→ EXERCISE: Please print the data again exactly as given.

→ AVAILABLE RECORDS:

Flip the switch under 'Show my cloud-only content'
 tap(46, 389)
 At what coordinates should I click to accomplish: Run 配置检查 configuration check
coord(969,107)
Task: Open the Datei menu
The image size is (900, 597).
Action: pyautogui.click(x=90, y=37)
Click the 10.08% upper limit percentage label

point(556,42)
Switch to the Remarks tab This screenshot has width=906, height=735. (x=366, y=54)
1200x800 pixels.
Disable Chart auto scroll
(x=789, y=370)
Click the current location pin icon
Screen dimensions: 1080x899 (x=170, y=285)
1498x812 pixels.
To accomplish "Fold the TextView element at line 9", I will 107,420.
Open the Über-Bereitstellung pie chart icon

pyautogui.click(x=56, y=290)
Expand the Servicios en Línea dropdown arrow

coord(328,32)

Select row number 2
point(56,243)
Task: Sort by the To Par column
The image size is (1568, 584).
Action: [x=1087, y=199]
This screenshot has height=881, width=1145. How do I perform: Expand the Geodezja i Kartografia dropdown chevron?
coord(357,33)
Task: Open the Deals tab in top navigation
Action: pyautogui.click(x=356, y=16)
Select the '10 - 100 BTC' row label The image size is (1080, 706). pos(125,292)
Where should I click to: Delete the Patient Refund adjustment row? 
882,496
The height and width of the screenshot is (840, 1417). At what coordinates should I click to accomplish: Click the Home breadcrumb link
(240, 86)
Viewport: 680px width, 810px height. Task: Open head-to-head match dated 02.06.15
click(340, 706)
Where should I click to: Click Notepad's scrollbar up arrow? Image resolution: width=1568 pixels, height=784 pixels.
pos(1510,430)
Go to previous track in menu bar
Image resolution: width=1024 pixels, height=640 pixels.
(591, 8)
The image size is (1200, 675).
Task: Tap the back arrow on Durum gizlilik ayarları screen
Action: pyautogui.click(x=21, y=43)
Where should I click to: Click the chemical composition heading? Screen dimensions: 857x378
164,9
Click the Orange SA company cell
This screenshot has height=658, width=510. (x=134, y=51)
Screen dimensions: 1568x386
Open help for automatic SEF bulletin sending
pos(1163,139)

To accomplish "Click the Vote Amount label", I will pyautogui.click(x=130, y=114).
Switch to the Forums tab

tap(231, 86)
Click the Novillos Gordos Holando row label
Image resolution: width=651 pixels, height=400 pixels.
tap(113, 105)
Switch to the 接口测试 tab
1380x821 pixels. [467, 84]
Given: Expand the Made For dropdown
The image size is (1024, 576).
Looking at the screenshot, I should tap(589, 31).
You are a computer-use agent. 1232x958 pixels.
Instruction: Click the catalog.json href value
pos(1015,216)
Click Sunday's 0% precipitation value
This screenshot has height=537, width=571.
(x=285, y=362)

→ ANSWER FOR THE TASK:
Flip the switch under 'Show my cloud-only content'
 tap(46, 389)
 At what coordinates should I click to accomplish: Run 配置检查 configuration check
coord(969,107)
Task: Open the Datei menu
The image size is (900, 597).
Action: pyautogui.click(x=90, y=37)
Click the 10.08% upper limit percentage label

point(556,42)
Switch to the Remarks tab This screenshot has width=906, height=735. (x=366, y=54)
1200x800 pixels.
Disable Chart auto scroll
(x=789, y=370)
Click the current location pin icon
Screen dimensions: 1080x899 (x=170, y=285)
1498x812 pixels.
To accomplish "Fold the TextView element at line 9", I will 107,420.
Open the Über-Bereitstellung pie chart icon

pyautogui.click(x=56, y=290)
Expand the Servicios en Línea dropdown arrow

coord(328,32)

Select row number 2
point(56,243)
Task: Sort by the To Par column
The image size is (1568, 584).
Action: [x=1087, y=199]
This screenshot has height=881, width=1145. How do I perform: Expand the Geodezja i Kartografia dropdown chevron?
coord(357,33)
Task: Open the Deals tab in top navigation
Action: pyautogui.click(x=356, y=16)
Select the '10 - 100 BTC' row label The image size is (1080, 706). pos(125,292)
Where should I click to: Delete the Patient Refund adjustment row? 
882,496
The height and width of the screenshot is (840, 1417). At what coordinates should I click to accomplish: Click the Home breadcrumb link
(240, 86)
Viewport: 680px width, 810px height. Task: Open head-to-head match dated 02.06.15
click(340, 706)
Where should I click to: Click Notepad's scrollbar up arrow? Image resolution: width=1568 pixels, height=784 pixels.
pos(1510,430)
Go to previous track in menu bar
Image resolution: width=1024 pixels, height=640 pixels.
(591, 8)
The image size is (1200, 675).
Task: Tap the back arrow on Durum gizlilik ayarları screen
Action: pyautogui.click(x=21, y=43)
Where should I click to: Click the chemical composition heading? Screen dimensions: 857x378
164,9
Click the Orange SA company cell
This screenshot has height=658, width=510. (x=134, y=51)
Screen dimensions: 1568x386
Open help for automatic SEF bulletin sending
pos(1163,139)

To accomplish "Click the Vote Amount label", I will pyautogui.click(x=130, y=114).
Switch to the Forums tab

tap(231, 86)
Click the Novillos Gordos Holando row label
Image resolution: width=651 pixels, height=400 pixels.
tap(113, 105)
Switch to the 接口测试 tab
1380x821 pixels. [467, 84]
Given: Expand the Made For dropdown
The image size is (1024, 576).
Looking at the screenshot, I should tap(589, 31).
You are a computer-use agent. 1232x958 pixels.
Instruction: Click the catalog.json href value
pos(1015,216)
Click Sunday's 0% precipitation value
This screenshot has height=537, width=571.
(x=285, y=362)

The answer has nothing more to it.